I’m really inspired by families and individuals who have sustained their companies and curiosity for decades. Oftentimes, I think we celebrate new over sustained exploration, which can be much more challenging. I find inspiration for this kind of resolve and sustained evolution in a wide variety of partners and colleagues—in our coopers in Louisville, who have reimagined their craft and business through industry booms and busts; in our farmers, who come up with new distribution models and agricultural products to sustain themselves every year; in our bar, restaurant, and hotel partners, who often have to reinvent themselves every five to seven years; and in journalists, who in recent years have had to reconceptualize what it means to [be] in their profession.
What was the biggest lesson you’ve learned from this so far?
I’ve learned to take the long view and keep at it—or as T.S. Eliot wrote in his poem “The Love Song of J. Alfred Prufrock,” I’ve learned that:
“There will be time …
for all the works and days of hands
That lift and drop a question on your plate;
Time for you and time for me,
And time yet for a hundred indecisions,
And for a hundred visions and revisions …”

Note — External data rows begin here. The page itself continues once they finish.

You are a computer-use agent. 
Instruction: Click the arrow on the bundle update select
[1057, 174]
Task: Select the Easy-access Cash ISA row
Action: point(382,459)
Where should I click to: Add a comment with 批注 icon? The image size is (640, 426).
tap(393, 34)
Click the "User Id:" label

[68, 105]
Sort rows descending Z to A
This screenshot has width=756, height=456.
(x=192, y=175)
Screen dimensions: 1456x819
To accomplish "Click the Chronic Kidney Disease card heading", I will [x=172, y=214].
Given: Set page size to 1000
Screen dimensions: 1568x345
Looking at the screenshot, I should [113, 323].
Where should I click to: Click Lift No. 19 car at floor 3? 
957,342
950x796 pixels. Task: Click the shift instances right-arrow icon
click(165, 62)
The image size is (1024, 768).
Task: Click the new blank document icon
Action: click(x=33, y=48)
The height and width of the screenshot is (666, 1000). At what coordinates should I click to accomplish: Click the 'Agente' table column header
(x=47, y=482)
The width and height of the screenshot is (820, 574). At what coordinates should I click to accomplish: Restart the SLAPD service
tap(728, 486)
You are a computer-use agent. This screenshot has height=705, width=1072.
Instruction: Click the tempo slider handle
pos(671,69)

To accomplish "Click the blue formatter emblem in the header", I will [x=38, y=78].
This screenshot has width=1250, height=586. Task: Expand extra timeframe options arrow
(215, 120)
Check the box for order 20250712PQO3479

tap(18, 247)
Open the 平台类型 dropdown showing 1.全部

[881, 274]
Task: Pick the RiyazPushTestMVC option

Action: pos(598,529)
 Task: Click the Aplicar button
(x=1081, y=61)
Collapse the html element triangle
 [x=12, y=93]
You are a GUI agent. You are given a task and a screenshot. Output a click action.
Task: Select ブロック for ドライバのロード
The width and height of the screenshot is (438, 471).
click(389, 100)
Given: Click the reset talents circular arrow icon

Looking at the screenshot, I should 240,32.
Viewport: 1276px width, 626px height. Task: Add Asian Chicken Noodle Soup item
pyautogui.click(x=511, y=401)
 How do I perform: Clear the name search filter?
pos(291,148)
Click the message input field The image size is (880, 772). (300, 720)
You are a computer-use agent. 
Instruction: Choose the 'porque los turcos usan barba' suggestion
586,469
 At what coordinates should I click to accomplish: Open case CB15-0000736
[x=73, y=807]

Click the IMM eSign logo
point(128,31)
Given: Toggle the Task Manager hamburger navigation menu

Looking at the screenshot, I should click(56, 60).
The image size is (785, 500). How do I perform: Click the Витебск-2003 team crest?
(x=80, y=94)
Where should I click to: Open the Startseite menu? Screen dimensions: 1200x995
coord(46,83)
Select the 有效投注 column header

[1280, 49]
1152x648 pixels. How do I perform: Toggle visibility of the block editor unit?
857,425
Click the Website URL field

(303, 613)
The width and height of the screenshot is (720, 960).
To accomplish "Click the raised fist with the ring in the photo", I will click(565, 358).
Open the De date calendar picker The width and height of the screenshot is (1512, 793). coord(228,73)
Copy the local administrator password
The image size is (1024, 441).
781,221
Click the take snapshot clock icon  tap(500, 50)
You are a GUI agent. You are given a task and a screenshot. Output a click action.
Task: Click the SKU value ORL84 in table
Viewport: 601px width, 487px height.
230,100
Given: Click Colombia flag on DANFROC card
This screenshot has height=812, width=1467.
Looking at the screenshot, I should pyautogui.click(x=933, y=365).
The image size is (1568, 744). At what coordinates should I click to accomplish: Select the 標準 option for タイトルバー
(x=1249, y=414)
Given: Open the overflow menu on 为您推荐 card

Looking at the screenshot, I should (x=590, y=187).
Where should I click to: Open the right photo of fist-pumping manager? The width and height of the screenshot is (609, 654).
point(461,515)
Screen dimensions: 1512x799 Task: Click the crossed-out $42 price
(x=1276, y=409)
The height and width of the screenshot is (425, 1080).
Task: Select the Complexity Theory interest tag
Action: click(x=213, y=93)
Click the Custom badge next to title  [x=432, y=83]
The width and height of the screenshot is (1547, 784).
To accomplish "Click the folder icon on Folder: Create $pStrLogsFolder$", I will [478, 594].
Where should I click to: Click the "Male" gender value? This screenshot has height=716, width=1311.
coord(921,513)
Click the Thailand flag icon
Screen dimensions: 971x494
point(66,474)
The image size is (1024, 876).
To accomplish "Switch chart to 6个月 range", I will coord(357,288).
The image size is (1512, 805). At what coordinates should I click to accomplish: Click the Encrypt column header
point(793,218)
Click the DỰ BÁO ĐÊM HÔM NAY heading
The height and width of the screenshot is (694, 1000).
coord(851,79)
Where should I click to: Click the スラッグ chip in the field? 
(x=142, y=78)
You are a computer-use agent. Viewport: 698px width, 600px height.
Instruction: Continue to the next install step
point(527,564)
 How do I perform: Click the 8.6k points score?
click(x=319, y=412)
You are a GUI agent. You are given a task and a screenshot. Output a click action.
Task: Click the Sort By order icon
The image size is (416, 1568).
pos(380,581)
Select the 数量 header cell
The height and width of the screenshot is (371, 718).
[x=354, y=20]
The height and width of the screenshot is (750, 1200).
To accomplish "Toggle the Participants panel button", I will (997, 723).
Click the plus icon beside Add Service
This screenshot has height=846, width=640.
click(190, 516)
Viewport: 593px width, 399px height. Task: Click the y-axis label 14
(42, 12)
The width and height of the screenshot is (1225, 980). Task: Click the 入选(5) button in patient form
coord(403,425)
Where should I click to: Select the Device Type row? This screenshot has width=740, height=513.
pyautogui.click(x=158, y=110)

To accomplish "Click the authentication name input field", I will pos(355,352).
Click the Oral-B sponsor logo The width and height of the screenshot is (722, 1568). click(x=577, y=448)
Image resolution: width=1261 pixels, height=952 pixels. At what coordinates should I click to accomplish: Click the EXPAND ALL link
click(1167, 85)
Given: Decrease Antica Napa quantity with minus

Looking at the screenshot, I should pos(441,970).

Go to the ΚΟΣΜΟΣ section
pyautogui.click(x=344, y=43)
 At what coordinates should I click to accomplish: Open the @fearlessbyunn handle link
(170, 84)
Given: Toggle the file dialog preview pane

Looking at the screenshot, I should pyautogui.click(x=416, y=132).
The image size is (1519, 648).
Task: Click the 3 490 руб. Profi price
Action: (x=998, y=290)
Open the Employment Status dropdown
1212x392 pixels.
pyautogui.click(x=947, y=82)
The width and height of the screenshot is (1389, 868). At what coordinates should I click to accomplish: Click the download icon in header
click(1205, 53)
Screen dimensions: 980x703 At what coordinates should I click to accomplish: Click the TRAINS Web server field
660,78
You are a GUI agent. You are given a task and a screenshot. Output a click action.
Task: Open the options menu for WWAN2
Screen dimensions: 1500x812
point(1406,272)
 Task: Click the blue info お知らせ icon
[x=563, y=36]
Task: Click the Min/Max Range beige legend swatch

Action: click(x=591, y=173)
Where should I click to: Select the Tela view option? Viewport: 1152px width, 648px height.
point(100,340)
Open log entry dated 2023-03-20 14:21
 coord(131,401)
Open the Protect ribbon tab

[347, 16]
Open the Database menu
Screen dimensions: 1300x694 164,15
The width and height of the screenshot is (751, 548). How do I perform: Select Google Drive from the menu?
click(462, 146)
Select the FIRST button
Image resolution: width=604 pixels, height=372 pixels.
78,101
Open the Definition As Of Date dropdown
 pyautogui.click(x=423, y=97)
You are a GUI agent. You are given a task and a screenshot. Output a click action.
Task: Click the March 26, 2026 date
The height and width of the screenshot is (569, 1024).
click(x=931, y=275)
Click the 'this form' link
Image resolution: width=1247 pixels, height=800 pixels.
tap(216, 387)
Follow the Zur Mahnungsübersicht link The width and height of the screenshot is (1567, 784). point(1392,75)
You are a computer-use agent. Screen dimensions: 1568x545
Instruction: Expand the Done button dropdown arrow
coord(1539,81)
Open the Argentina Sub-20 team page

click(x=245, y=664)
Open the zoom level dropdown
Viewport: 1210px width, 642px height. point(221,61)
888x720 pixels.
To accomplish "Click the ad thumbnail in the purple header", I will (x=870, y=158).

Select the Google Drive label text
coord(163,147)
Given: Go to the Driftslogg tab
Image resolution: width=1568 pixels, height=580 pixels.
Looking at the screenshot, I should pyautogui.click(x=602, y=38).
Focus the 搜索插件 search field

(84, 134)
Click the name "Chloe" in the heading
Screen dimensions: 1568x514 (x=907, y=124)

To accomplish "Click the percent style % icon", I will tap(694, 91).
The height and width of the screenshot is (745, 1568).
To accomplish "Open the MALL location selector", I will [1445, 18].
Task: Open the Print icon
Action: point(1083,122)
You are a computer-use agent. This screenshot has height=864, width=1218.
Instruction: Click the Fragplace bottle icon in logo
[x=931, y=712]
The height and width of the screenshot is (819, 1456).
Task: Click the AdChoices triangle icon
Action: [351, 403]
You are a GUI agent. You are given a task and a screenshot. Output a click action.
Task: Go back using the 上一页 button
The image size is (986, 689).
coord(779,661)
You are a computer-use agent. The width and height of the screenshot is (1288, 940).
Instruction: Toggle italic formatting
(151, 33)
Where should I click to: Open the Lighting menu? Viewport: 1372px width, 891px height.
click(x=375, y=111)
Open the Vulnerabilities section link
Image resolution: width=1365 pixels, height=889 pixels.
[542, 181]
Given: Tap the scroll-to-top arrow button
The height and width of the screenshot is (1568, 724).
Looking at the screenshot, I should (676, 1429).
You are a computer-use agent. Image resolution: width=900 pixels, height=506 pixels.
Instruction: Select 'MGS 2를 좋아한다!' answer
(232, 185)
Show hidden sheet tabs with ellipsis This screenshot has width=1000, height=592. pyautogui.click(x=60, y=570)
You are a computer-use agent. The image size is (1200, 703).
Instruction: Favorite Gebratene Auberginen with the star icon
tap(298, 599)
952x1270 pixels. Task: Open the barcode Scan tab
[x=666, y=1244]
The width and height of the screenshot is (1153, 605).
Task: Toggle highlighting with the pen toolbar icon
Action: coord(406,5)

What’s been your biggest achievement thus far?
I’m proud that we have grown from a company of five family members, who really had no clue what we were getting into, to an organization of more than 100 remarkable team members who bring to life a very broad range of products—all driven by an unsinkable curiosity, an intense focus on quality, and a commitment to contributing positively to the agricultural, economic, and social systems of which we are a part.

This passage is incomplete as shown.